Jan Van Besien created MAPREDUCE-7540:
-----------------------------------------
Summary: JDK24 subject propagation case missed in
CommitterEventHandler
Key: MAPREDUCE-7540
URL: https://issues.apache.org/jira/browse/MAPREDUCE-7540
Project: Hadoop Map/Reduce
Issue Type: Bug
Reporter: Jan Van Besien
HADOOP-19670 converted {{CommitterEventHandler}} to use
{{{}SubjectInheritingThread{}}}, but the backing {{ThreadFactory}} that creates
them is only installed when the job classloader is enabled:
{code:java}
// CommitterEventHandler.serviceStart()
ThreadFactoryBuilder tfBuilder = new ThreadFactoryBuilder()

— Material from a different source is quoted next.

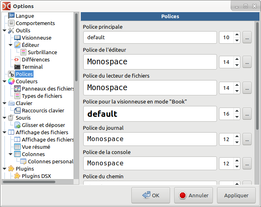This screenshot has height=207, width=261.
Task: Click the Annuler button
Action: coord(193,195)
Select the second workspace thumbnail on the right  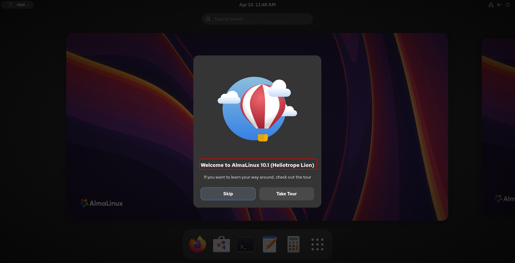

.setNameFormat("CommitterEvent Processor #%d");
if (jobClassLoader != null) {
// if the job classloader is enabled, we need to use the job classloader
// as the thread context classloader (TCCL) of these threads in case the
// committer needs to load another class via TCCL
ThreadFactory backingTf = new ThreadFactory() {
@Override
public Thread newThread(Runnable r) {
Thread thread = new SubjectInheritingThread(r);
thread.setContextClassLoader(jobClassLoader);
return thread;
}
};
tfBuilder.setThreadFactory(backingTf);
}
ThreadFactory tf = tfBuilder.build();
{code}
When {{mapreduce.job.classloader}} is not enabled,
{{ThreadFactoryBuilder.build()}} falls back to
{{{}Executors.defaultThreadFactory(){}}}, so the "CommitterEvent Processor"

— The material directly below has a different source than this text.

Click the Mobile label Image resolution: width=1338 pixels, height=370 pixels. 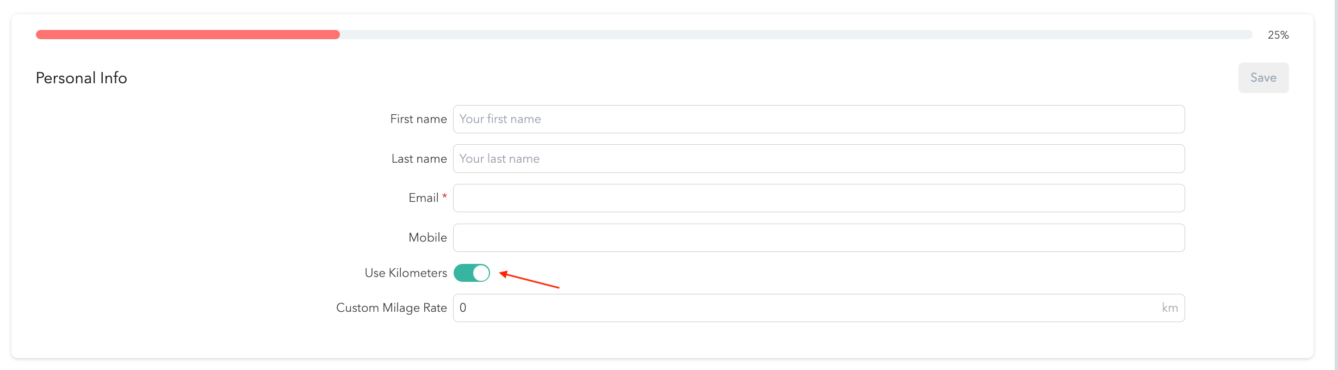tap(428, 238)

pool threads are plain \{{Thread}}s.
On JDK 24+ (SecurityManager permanently disabled, JEP 486) plain threads no
longer inherit the Subject bound by {{{}Subject.callAs{}}}. So inside
{{{}CommitterEventHandler$EventProcessor{}}},
{{UserGroupInformation.getCurrentUser()}} finds no Subject and falls back to
the login user. As a result {{OutputCommitter.setupJob()}} / {{commitJob()}}
perform their HDFS operations as the NodeManager's OS user (e.g. {{{}yarn{}}})
instead of the job submitter.
Observed on Hadoop 3.5.0 running on JDK 25 (see stack trace below).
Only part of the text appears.